[ASSIGNED TASK] Please return the records below exactly as they stand.

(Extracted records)
--- START ---

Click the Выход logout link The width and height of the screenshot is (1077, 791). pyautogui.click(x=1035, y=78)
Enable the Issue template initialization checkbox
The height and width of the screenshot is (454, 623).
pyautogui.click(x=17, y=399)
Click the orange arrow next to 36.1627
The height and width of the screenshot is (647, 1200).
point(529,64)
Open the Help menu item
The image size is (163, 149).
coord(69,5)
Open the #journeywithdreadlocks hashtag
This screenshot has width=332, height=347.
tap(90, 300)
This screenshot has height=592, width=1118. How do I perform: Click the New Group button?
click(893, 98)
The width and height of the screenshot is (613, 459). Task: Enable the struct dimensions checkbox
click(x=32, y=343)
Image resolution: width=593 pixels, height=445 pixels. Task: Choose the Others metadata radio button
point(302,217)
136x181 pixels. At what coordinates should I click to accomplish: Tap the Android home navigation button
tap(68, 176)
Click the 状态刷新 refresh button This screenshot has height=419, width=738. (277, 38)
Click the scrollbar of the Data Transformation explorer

--- END ---

[ANSWER FOR THIS EXERCISE]
Click the Выход logout link The width and height of the screenshot is (1077, 791). pyautogui.click(x=1035, y=78)
Enable the Issue template initialization checkbox
The height and width of the screenshot is (454, 623).
pyautogui.click(x=17, y=399)
Click the orange arrow next to 36.1627
The height and width of the screenshot is (647, 1200).
point(529,64)
Open the Help menu item
The image size is (163, 149).
coord(69,5)
Open the #journeywithdreadlocks hashtag
This screenshot has width=332, height=347.
tap(90, 300)
This screenshot has height=592, width=1118. How do I perform: Click the New Group button?
click(893, 98)
The width and height of the screenshot is (613, 459). Task: Enable the struct dimensions checkbox
click(x=32, y=343)
Image resolution: width=593 pixels, height=445 pixels. Task: Choose the Others metadata radio button
point(302,217)
136x181 pixels. At what coordinates should I click to accomplish: Tap the Android home navigation button
tap(68, 176)
Click the 状态刷新 refresh button This screenshot has height=419, width=738. (277, 38)
Click the scrollbar of the Data Transformation explorer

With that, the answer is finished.